The aerobic energy system is one where you engage in intense exercise for two minutes, it is also called stamina training. Training for this involves two or three steady cardio sessions within a workout, and for your best results outdoor running or running on the treadmill are strongly encouraged. With the anaerobic energy system, it is possible to stop and go during a game of soccer. Training for this involves one or two interval training sessions, which means you have to run as fast as possible for 30 to 60 seconds, to reach a period of light activity, where you jog, for a few minutes, maintaining 30-45 minute workouts. These bursts of sprinting need to be repeated 6-8 times. This training increases your capacity of handling lactic acid which reduces fatigue.

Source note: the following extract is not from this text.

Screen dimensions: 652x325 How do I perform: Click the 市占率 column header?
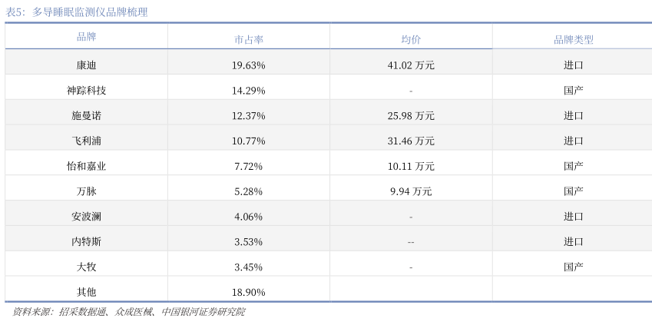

Agility training is also an important part of the exercise program for soccer players. Various exercises include bilateral drills, forward walks, high knees, unilateral drills, lateral push slide, X-Over, the lateral pull slide and the trail leg, all of these exercises are completed with a rope attached to a weight sled. All of these exercise should be done 8 to 12 times for two sets. Bilateral drills are done with a rope tied to each leg, where your bend over, get on your hands and knees to pull the sled on the ground behind you, much like a bear crawl. In the forward walk, each leg has to be snapped while walking. The high knee is similar to the forward walk; however you only have to raise a knee as moving forward. You have to walk laterally with a slow and controlled step in a lateral slide. In the unilateral drill, one leg is tied to the rope. The forward walk is like above, but only one leg is tied. In the lateral push slide, the sled is attached to the lead leg to be pushed over the other leg laterally. The same motion is done in the X-Over where you instead, cross over the lead leg. In the lateral pull slide, the rope has to be attached to the trail leg where a large step is made with the lead leg. The trail leg then has to be brought to the lead leg without crossing.

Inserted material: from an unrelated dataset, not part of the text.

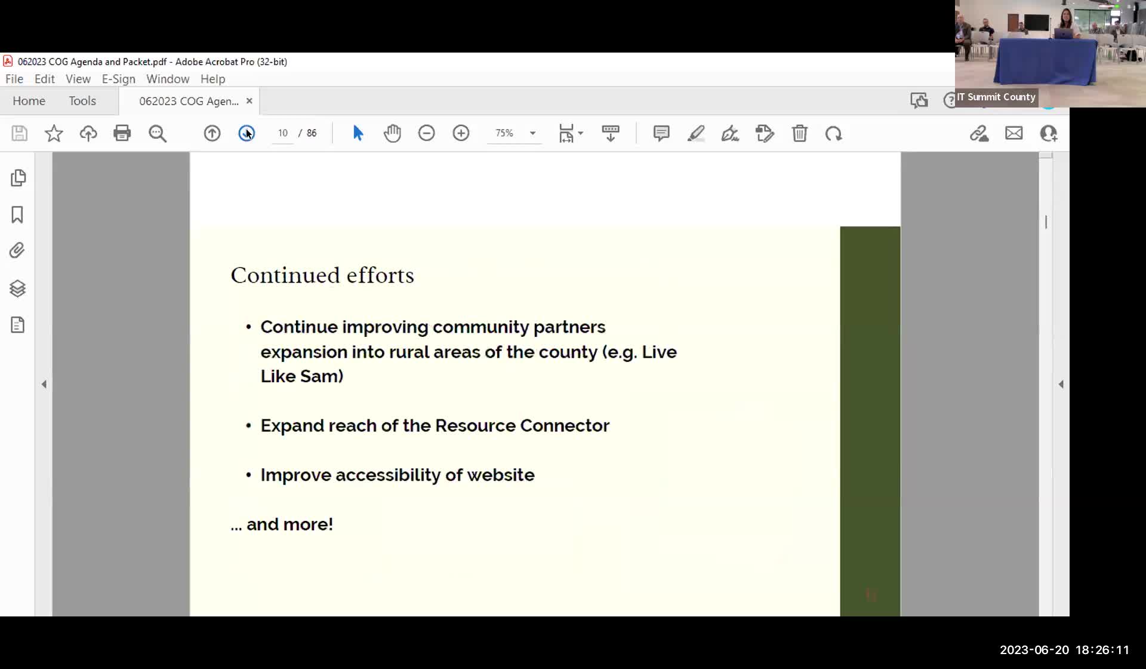This screenshot has width=1146, height=669.
Task: Bookmark file with star icon
Action: 54,133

Strength training is the last part of the exercise program for playing better soccer. The traditional strength training exercises have to be done for a strong and powerful lower body. Each of the following exercises has to be done for six repetitions while focusing on as much weight as possible. The weight has to be passed through the range of motion as quickly as possible to develop both leg strength and power.


In the barbell squat, you have to stand with a barbell resting on the back of your shoulders. Then you have to slowly squat down with the knees in line with the toes. In the stiff-legged deadlight, you have to stand with feet shoulder width apart and then grasp either side of the barbell found on the floor with legs straight. Then you rise to a standing position and lower again. Holding dumbbells in your hands while taking a long step forward are called lunges. You then have to lunge down to rise up as fast as possible. In the hanging knee raise, you grasp an over head bar to lift yourself off of the ground wherein you raise your legs 90 degrees using your abdominal muscles.


Soccer is difficult to train for; as you have numerous goals to achieve. However, with the right training, it is possible to focus on an area at a time to make it less stressful on the body and reduce the chances of any injury. Take a week off to help the body recover and on following these points, you will be ready to take on your next soccer season.